Try it: turn-timeline eviction simulator
The six real eb4a83f7 turns. Drag the concurrent-load slider: as other traffic rises, warm green bars flip to cold red. The once-per-node warmup is a one-shot shield — it covers turn 1, but it never re-fires mid-call.
Try it: eviction-curve explorer
Same real eb4a83f7 latencies, plotted as a curve. Drag the warm-threshold slider (default 1.5 s): every turn above the line is relabelled COLD, every turn below is warm, and the warm↔cold transition marker moves live.
The two misleading metrics LLM
What it is. Two numbers a field engineer naturally reaches for — both of which actively hide this failure.

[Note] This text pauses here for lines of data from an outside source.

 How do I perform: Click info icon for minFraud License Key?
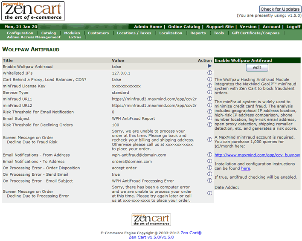pos(209,86)
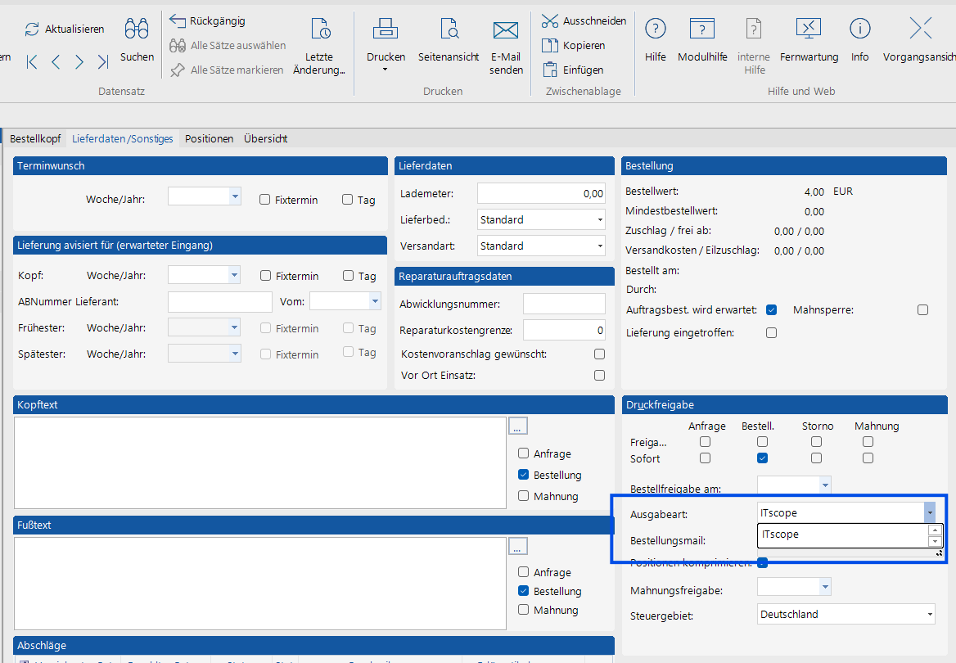Expand the Lieferbed. dropdown

tap(600, 220)
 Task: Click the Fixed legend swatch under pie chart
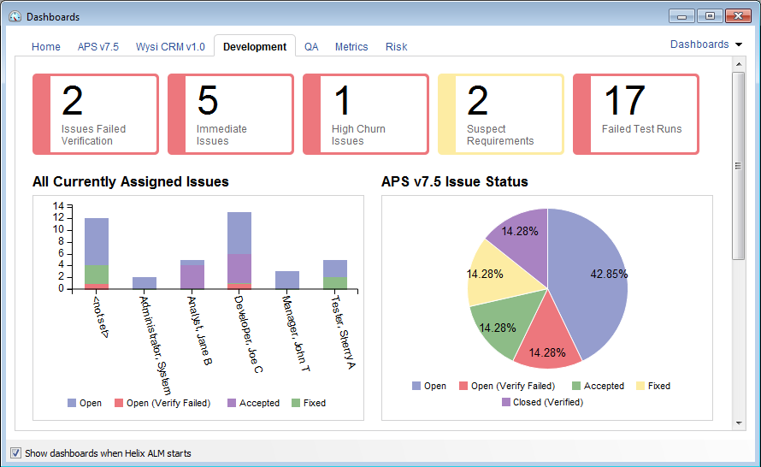pos(638,386)
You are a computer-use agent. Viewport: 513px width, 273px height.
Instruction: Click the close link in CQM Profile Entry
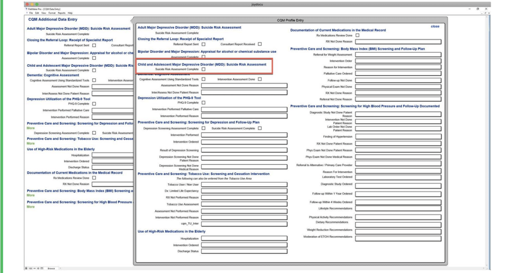pos(434,27)
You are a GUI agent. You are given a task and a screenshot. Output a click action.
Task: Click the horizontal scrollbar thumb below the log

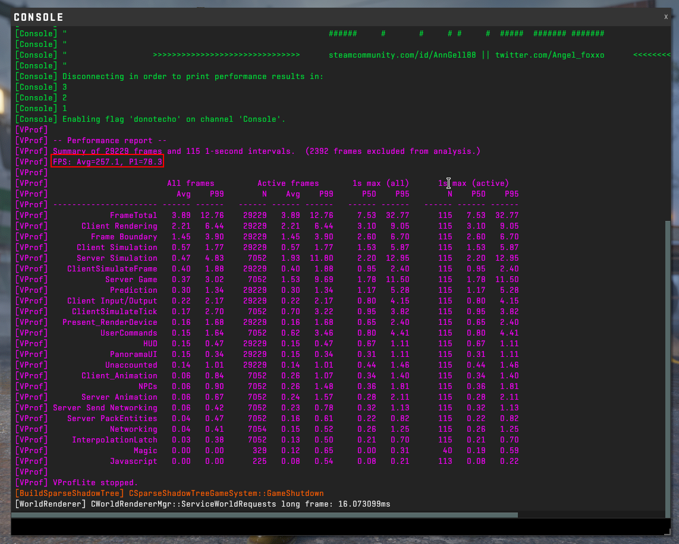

- Cumulative prefix-cache hit rate hides cold big prompts. KKB read 86.5% during the same window this call ate three cold turns. The counter is dominated by the small routing and extraction prompts, which hit nearly always (
serving-config.md:18–20;report.md:53). Track the eviction curve, not the hit rate. - Idle-time
/metricscounters prove nothing.num_preemptions,kv_cache_usage_perc,num_requests_runningreflect the probe instant; the box read zeros minutes after a call that demonstrably evicted at turn 4 (report.md:75–77). The trace eviction curve is the authoritative record.

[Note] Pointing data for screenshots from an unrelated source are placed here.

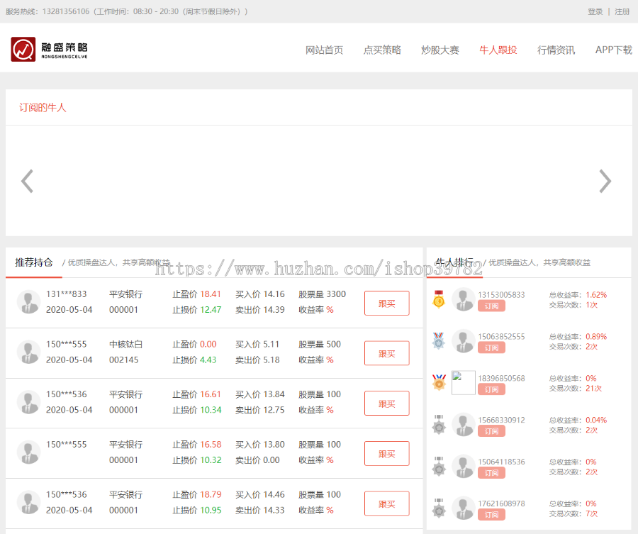Open the 牛人跟投 navigation menu item
638x534 pixels.
(498, 50)
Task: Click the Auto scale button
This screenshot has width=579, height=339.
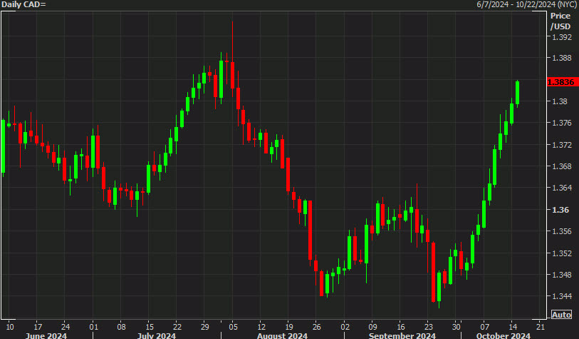Action: pyautogui.click(x=561, y=315)
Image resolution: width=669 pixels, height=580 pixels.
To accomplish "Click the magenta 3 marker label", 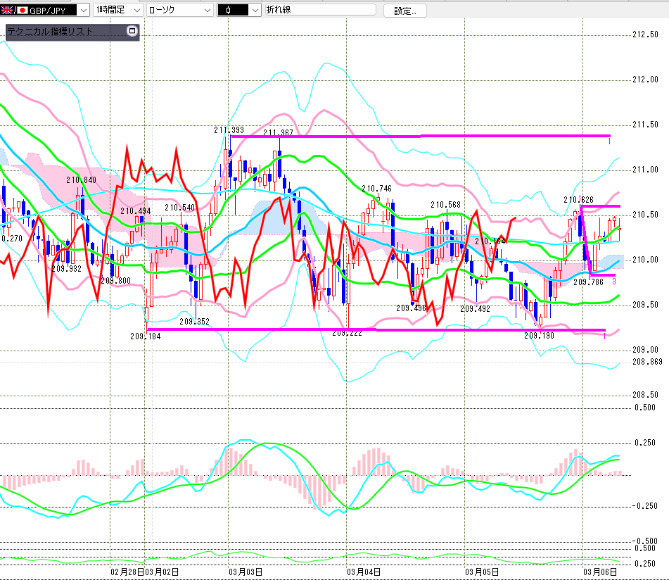I will tap(613, 282).
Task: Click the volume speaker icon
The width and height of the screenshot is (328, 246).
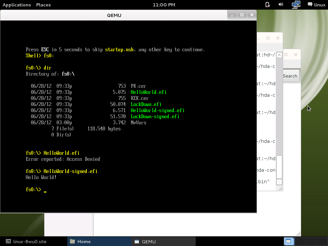Action: pyautogui.click(x=281, y=4)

tensor-parallel-size, max-num-seqs, and --dtype are not exposed. Get them via docker inspect over SSH (serving-config.md:23–29).docker inspect freya-llm — pull out tensor-parallel-size, max-num-seqs, --dtype, and --kv-cache-dtype so I can run the Part 6 capacity math."The lever board (ranked, quantified) LLM
What it is. The fixes, ordered by leverage. From serving-config.md:53–108 plus deploy-config grounding.

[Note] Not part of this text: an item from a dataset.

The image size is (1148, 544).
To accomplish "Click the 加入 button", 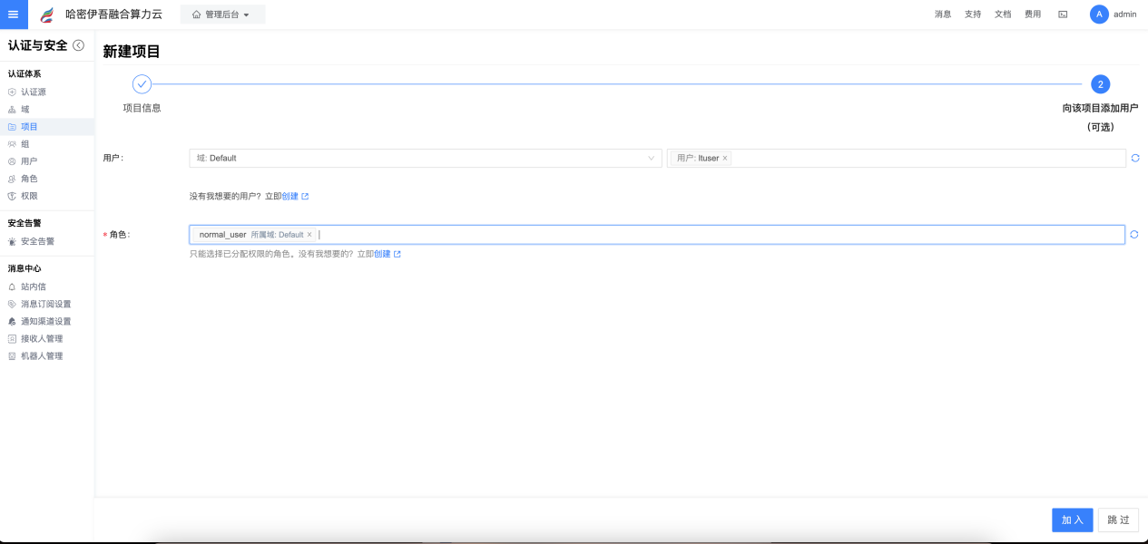I will (1072, 520).

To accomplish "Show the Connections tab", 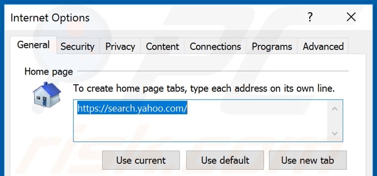I will click(215, 46).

| # | Lever | Effect | Cost / risk |
|---|---|---|---|
| 1 | Shrink the prompt | Highest leverage, no infra change. Helps cold-prefill cost (~0.25 s/1K on the loaded box), cache residency (linear: 15.5K → 7.5K doubles ~44 → ~88), and context headroom (47% → 23%) all at once. | Authorial work. Part 8 is the how. |
| 2 | FP8 KV cache --kv-cache-dtype fp8 |
Halves KV bytes/token → ~2× more prompts resident (~44 → ~88). H100-native. | Near-zero quality risk. Enabled nowhere — free capacity. |
| 3 | FP8 weights | Gemma 31B 62 → 31 GB; freed VRAM becomes KV (~+30% capacity) and H100 FP8 tensor cores roughly double prefill throughput. | ~1–2% quality hit; must be re-validated for TR tool-calling (projection from a Blackwell Colab sweep, not validated on KKB H100). |
| 4 | CPU prefix-cache offload (LMCache-style) | Spill evicted prefixes to host RAM; for a 30K prefix, loading from CPU beats recomputing. | More moving parts. |
| 5 | Chunked prefill | Interleaves a big prefill with other requests' decode, softening contention spikes. | No deploy sets the flag; vLLM V1 default-on assumed but not verified against vllm/vllm-openai:v0.20.1. |
| 6 | TP 2 → 4 | ~2× KV cache. | Consumes the GPUs running STT/TTS — cross-stack tradeoff. |
| 7 | max_num_seqs |
Admission control; lowering toward prompts-cacheable trades queueing for cache stability. | Calls may queue under burst. |
| 8 | max_model_len |
Does NOT size the KV pool (the pool is leftover VRAM). Colab sweep grew 32K → 64K with single-stream TTFS only 5–15% slower and better conc-25 stability. | No capacity gain; analysis/llm-latency-benchmark/8-colab-fp8-ctx-sweep/findings.md:10–12,64–68. |
Context-ceiling side effect: the same 15.5K prompt that causes latency is 47% of the 32K window (30K is 92%). Bloat also caps conversation length as history grows.
Checkpoint: a campaign is running 25 concurrent calls against the KKB box; agents use the 30K anket prompt. Without touching the workflow, what single vLLM flag most directly attacks the eviction, and what does the math say?
--kv-cache-dtype fp8. Halving KV bytes per token doubles the pool's effective token capacity, so prompts-cacheable goes ~22 → ~45 — finally above the 25 concurrent calls, breaking the structural prompts_cacheable < admitted_load thrash condition (serving-config.md:67–73).
It is one flag, H100-native, and currently unused in every deploy. (The bigger long-term lever is still halving the prompt itself — Part 8.)